The firm, based in Stockholm, could start raising money as early as the end of the year, said the people, who declined to be named because the decision hasn’t been formally made. The fund would be about the same size as the firm’s last one.

EQT, which closed its current fund, EQT V, in December 2006, would join London-based buyout firm BC Partners Ltd. in Europe in coming back to investors for a new pool as deal making is reviving after the financial crisis nearly halted it for two years. Unlike other firms, EQT has continued to spend investors’ cash during the recession, signing 11 deals since Lehman Brothers Holdings Inc. collapsed in September 2008.

Johan Hahnel, a spokesman for EQT Partners, declined to comment today.
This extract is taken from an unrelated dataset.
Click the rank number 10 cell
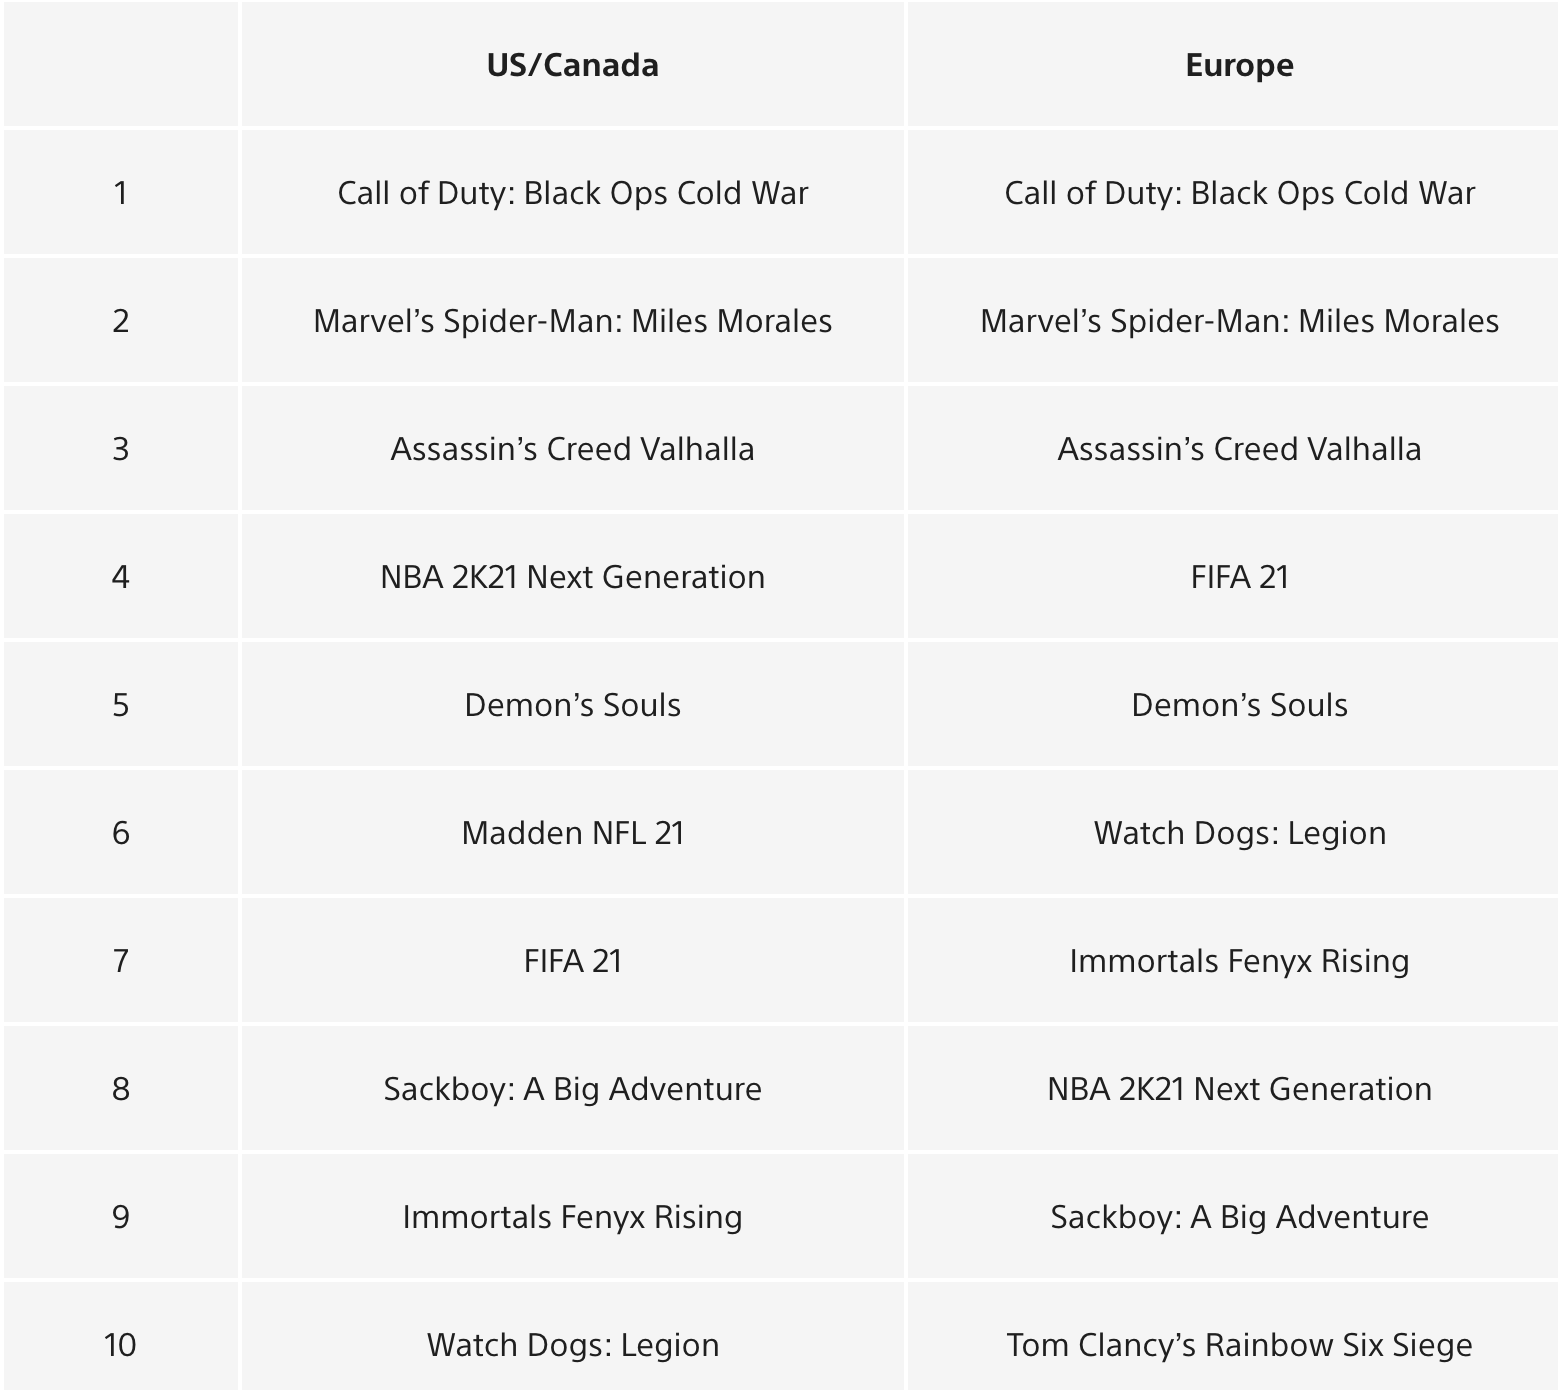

The Swedish firm in December agreed to buy 82 percent of German academic publisher Springer Science+Business Media GmbH. In November, EQT completed the acquisition of Polish lancet maker HTL-Strefa SA after buying two cable operators in Bulgaria, Cabletel and Eurocom, for 120 million euros in October.

Buyout funds seeking more than $1 billion now spend an average of 19 months courting investors, according to London- based research firm Preqin Ltd. Last year it took 16 months, compared with eight months in 2007 and five months in 2004 as investors are curbing new pledges, Preqin said.”